Before this bandwagon leaves the station, I need to get on it, and just tell you how much I too enjoyed Snowpiercer.

But before I start, do yourself a favour. If you haven’t seen Snowpiercer and do intend to at some point in time, don’t read this. Please. I don’t spill any major spoilers, but even then. Just do yourself a favour and stay dark on this one.

I feel a bit removed from the “real world” at times being out here in Bahrain. So I’m not entirely clued in as to why Snowpiercer got such a tiny release and why it’s appeared on VOD so quickly. But I for one am happy that happened, as it means I’ve been able to watch it so much sooner than otherwise.

Snowpiercer is far from a perfect film. Every set piece gives rise to a new question. And almost every new question will remain unanswered for the duration of the film. But that didn’t matter. For me, anyway.

Snowpiercer is an immersive, sci-fi flick portraying an utterly bleak and dystopian future where humanity has done nothing to help itself and is on the brink. The class system is stronger than ever. Those without are truly without anything. Even hope at times. None of it is all that realistic to be honest. But the film never goes out of its way to say that it’s trying to be anything remotely possible.


Snowpiercer has a great look and feel. Yes, I said feel. You can feel just how grimy and dirty the lower class heroes’ world is. And as they move through the class system, how the world gets more glossy and clean.

The cast all do their job brilliantly. Chris Evans plays a fantastic hero. Always has. I had some issues with Tilda Swinton’s character. I was undecided on whether she was meant to be comic relief or just as ridiculous as she was. Together all the characters play their part in moving the story forward. All have their own specific place and purpose.

While the ending is open, and produces more questions, it’s satisfying. I was happy with that ending.

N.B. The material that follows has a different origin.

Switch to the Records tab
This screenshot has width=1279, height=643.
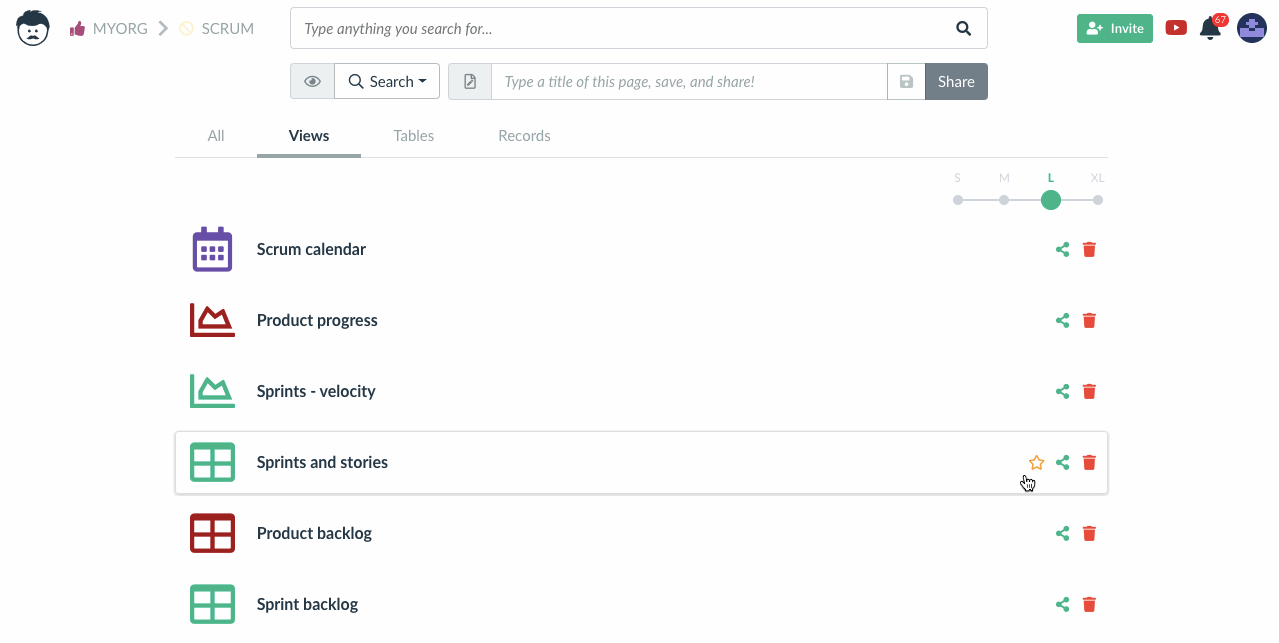click(524, 136)
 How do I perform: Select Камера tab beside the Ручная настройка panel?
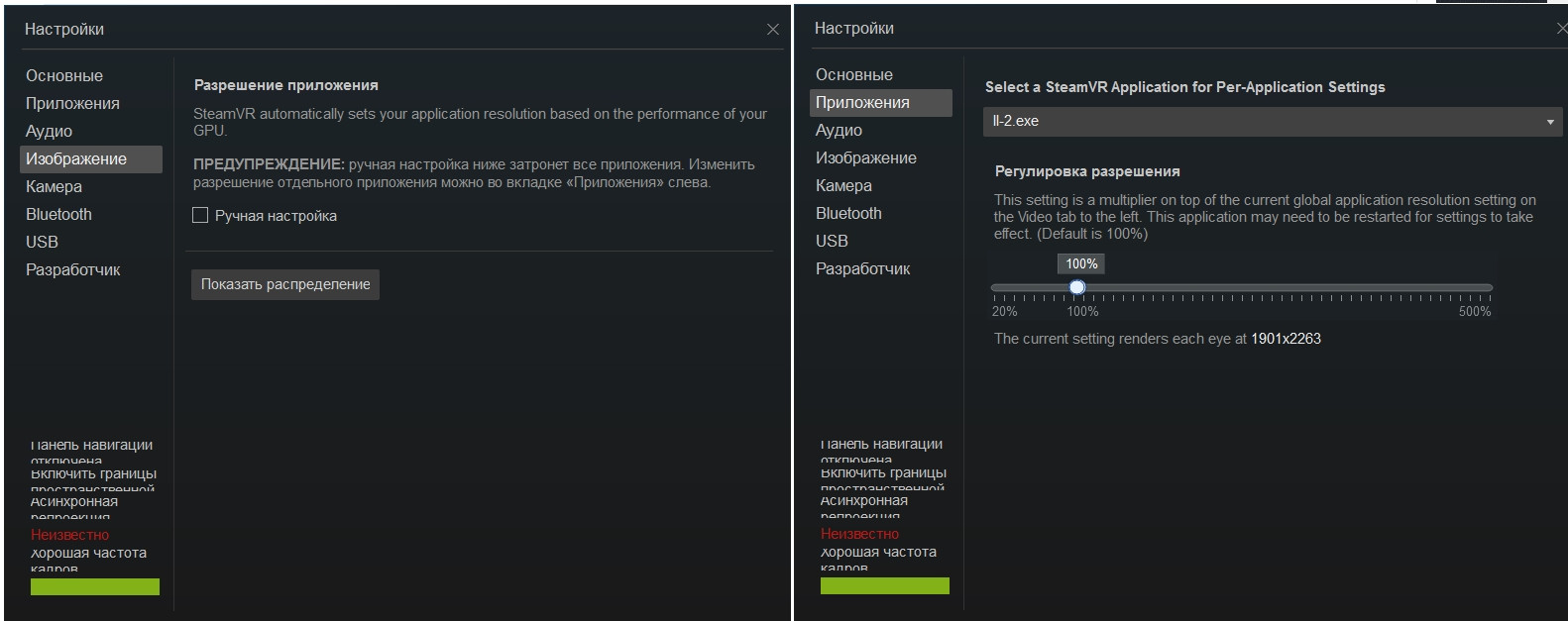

Perhaps it was the fact that I only had very, very vague memories of seeing a trailer at one point in time for Snowpiercer and as a consequence knew very little of the film, was why I enjoyed it so much. At no point while watching the film did I have an inkling of where the story would take me. I didn’t recognise or recall any scenes from trailers. I was totally absorbed into this fantastic, new bit of film I was watching. I wish I could see more films in this frame of mind. Maybe I’d think differently of them if I did?